You are right, but the companies making these models invest a lot of effort in marketing them as anything but probabilistic, i.e. making people think that these models work discretely like humans.

In that case we'd expect a human with perfect drawing skills and perfect knowledge about bikes and birds to output such a simple drawing correctly 100% of the time.

In any case, even if a model is probabilistic, if it had correctly learned the relevant knowledge you'd expect the output to be perfect because it would serve to lower the model's loss. These outputs clearly indicate flawed knowledge.

My biggest gripe is that he outsourced evaluation of the pelicans to another LLM.

I get it was way easier to do and that doing it took pennies and no time. But I would have loved it if he'd tried alternate methods of judging and seen what the results were.

Other ways:

* wisdom of the crowds (have people vote on it)

* wisdom of the experts (send the pelican images to a few dozen artists or ornithologists)

* wisdom of the LLMs (use more than one LLM)

Would have been neat to see what the human consensus was and if it differed from the LLM consensus

Anyway, great talk!

  • It would have been interesting to see if the LLM that Claude judged worst would have attempted to justify itself....

I think you mean non-deterministic, instead of probabilistic.

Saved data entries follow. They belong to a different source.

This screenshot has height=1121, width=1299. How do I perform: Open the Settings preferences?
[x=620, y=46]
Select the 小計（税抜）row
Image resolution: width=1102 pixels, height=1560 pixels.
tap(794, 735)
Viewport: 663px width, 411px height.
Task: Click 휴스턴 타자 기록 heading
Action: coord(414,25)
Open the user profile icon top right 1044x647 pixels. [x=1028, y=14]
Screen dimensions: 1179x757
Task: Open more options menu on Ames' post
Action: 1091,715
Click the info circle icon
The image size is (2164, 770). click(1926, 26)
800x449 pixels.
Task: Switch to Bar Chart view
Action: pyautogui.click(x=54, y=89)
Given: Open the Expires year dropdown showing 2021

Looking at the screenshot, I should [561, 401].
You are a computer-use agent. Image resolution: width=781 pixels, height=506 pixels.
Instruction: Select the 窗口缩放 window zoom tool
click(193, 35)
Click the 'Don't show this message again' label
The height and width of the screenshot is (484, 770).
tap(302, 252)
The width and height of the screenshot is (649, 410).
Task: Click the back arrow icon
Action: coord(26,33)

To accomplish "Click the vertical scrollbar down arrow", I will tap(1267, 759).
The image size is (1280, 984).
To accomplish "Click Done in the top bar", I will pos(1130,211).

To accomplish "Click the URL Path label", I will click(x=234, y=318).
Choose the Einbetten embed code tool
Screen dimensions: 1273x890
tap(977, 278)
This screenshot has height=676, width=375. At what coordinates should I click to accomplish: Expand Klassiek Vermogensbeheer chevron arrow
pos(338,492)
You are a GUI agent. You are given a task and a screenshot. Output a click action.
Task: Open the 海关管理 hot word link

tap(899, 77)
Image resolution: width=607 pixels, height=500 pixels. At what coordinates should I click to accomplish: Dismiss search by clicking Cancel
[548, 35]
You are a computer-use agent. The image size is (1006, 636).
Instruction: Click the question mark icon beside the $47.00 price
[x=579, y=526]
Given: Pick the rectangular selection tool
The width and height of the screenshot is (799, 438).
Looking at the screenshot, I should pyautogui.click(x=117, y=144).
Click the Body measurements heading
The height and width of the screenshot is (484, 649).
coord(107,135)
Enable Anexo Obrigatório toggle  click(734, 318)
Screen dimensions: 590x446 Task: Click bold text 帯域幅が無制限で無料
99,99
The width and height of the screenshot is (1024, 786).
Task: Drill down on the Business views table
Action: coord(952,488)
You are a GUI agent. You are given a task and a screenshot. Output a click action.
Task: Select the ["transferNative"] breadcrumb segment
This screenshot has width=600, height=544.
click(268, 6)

And there is no reason that these models need to be non-deterministic.

  • A deterministic algorithm can still be unpredictable in a sense. In the extreme case, a procedural generator (like in Minecraft) is deterministic given a seed, but you will still have trouble predicting what you get if you change the seed, because internally it uses a (pseudo-)random number generator.

    So there’s still the question of how controllable the LLM really is. If you change a prompt slightly, how unpredictable is the change? That can’t be tested with one prompt.

  • > I think you mean non-deterministic, instead of probabilistic.

    My thoughts too. It's more accurate to label LLMs as non-deterministic instead of "probablistic".